Collaboration at the core of LCDS training
For MA students involved in the film, DIS(INFORMATION) offered an immersive encounter with professional-scale creation, and a practical test of how LCDS training can translate into industry contexts.
“I really feel that the MA is about discovering your artistic interests as much as it is about breaking out of boxes you may have set for yourself,” reflects MA Dance: Performance graduate Lindsay Dreyer. “It can be surprising to find the work that excites you most is something you never would’ve envisioned yourself doing.”
That openness is central to the way the project was built, too. Jonsson describes a process shaped by collaboration:
“I come in with a concept, but a lot is developed with the dancers. Some material is set, while other sections emerge through structured improvisation. I respond to people who are hungry to create, and I felt that throughout with the students.”

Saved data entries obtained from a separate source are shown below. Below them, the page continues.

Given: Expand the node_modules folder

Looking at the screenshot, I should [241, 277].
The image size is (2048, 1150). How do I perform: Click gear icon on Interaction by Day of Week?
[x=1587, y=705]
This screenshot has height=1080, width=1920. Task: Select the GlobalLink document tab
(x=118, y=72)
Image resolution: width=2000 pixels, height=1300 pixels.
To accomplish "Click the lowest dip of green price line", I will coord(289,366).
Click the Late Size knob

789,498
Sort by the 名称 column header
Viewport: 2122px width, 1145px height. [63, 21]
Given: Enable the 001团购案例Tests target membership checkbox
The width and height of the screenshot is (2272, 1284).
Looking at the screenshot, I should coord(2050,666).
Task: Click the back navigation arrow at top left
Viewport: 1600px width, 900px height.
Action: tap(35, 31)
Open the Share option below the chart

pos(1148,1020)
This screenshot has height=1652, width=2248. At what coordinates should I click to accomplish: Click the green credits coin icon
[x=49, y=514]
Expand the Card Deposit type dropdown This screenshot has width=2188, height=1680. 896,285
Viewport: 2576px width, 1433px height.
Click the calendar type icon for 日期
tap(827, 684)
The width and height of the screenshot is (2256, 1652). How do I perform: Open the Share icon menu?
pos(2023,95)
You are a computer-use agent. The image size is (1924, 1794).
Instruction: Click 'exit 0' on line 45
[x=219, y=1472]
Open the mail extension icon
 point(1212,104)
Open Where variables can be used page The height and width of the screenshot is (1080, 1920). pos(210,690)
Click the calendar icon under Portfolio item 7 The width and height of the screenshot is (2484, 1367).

This exchange between choreographer and performers is where the work gains its specificity, and where students step into the current realities of professional practice.
“I was reminded of what a meticulous and incredible process performing for film is,” Dreyer recalls. “All of the impact that a movement might have can really be emphasised with film without the worry that it gets lost or doesn’t read. It’s like a duet with you and the camera that can’t really be replicated any other way.”
The ability to shift between stage and screen, ensemble and frame, is part of the broader literacy the MA develops: adaptability across mediums and confidence within them.
A training ground for contemporary practice
Both the BA and MA programmes at LCDS are designed around precisely these kinds of encounters: professional collaborations that demand rigour, adaptability, and creative ownership in equal measure. Rather than preparing students for a single pathway, they encourage them to test their practice across contexts, from live performance and screen-based work to interdisciplinary collaboration with leading artists.
The students develop not only technical readiness, but also artistic agency – the ability to enter a room, engage with a vision and shape work as it unfolds. In DIS(INFORMATION), that agency is front and centre – not just in the outcome, but in the process that produced it.